With the line containing "October 2020 (432, 1169)" as the first line and the last line of the records as the final one, reproduce that range exactly.

______________________________

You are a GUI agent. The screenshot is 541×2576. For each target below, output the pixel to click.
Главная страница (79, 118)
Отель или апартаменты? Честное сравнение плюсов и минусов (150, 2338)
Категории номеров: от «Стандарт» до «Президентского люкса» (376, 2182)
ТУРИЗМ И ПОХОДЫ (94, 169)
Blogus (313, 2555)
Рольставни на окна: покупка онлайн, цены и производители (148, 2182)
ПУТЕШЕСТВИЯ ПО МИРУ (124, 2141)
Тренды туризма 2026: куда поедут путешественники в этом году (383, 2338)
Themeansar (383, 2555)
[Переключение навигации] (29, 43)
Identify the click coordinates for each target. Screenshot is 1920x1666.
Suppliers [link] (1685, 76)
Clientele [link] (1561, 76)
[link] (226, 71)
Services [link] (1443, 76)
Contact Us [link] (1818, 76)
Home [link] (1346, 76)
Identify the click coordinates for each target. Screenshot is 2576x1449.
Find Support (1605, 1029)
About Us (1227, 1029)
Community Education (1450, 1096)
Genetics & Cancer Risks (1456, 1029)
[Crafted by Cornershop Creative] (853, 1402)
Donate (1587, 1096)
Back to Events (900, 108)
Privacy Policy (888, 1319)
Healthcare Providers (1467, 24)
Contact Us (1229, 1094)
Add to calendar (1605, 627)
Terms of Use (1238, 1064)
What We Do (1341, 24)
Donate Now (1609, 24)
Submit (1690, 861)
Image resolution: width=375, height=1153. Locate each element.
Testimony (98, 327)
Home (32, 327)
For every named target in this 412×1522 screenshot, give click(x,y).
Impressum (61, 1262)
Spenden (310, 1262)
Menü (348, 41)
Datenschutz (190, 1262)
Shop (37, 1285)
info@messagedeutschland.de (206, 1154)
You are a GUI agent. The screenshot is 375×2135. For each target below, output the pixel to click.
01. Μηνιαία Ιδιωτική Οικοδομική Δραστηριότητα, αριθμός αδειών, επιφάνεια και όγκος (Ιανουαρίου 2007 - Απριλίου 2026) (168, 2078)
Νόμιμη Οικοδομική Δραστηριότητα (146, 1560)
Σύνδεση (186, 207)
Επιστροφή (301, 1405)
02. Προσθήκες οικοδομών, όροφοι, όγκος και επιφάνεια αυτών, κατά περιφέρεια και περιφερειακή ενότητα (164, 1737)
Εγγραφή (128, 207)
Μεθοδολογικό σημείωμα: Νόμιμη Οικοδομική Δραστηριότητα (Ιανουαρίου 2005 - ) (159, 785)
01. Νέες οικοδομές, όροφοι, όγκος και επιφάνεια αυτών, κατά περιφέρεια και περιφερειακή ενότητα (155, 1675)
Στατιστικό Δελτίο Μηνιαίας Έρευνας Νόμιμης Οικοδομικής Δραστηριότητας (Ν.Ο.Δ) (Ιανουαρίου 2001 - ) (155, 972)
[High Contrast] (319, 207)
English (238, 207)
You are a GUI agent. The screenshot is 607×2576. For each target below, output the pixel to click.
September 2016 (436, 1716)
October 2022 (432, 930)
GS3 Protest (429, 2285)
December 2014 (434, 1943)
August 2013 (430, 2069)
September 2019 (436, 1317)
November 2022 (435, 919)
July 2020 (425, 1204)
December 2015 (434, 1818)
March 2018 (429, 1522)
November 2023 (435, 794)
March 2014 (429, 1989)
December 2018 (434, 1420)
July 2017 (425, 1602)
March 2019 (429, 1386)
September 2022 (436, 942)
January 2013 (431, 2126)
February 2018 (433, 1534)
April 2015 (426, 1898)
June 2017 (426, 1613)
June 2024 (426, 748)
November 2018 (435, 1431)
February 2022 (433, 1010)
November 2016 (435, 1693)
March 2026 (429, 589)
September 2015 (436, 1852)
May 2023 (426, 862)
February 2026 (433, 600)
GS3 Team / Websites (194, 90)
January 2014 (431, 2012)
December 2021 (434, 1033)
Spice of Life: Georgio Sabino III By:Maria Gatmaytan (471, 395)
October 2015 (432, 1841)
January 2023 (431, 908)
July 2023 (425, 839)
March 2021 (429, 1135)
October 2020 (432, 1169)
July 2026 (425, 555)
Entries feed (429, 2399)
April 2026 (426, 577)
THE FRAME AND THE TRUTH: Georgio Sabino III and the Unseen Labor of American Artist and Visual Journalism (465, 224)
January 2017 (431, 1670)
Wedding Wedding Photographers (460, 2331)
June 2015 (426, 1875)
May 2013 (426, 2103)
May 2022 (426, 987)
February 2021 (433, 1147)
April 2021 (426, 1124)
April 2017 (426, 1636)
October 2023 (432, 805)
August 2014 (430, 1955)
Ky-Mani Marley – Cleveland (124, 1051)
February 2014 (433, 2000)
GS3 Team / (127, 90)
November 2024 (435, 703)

______________________________

| RESPONSE TO THIS EXERCISE |
October 2020 (432, 1169)
July 2026 (425, 555)
Entries feed (429, 2399)
April 2026 (426, 577)
THE FRAME AND THE TRUTH: Georgio Sabino III and the Unseen Labor of American Artist and Visual Journalism (465, 224)
January 2017 (431, 1670)
Wedding Wedding Photographers (460, 2331)
June 2015 (426, 1875)
May 2013 (426, 2103)
May 2022 (426, 987)
February 2021 (433, 1147)
April 2021 (426, 1124)
April 2017 (426, 1636)
October 2023 (432, 805)
August 2014 (430, 1955)
Ky-Mani Marley – Cleveland (124, 1051)
February 2014 (433, 2000)
GS3 Team / (127, 90)
November 2024 (435, 703)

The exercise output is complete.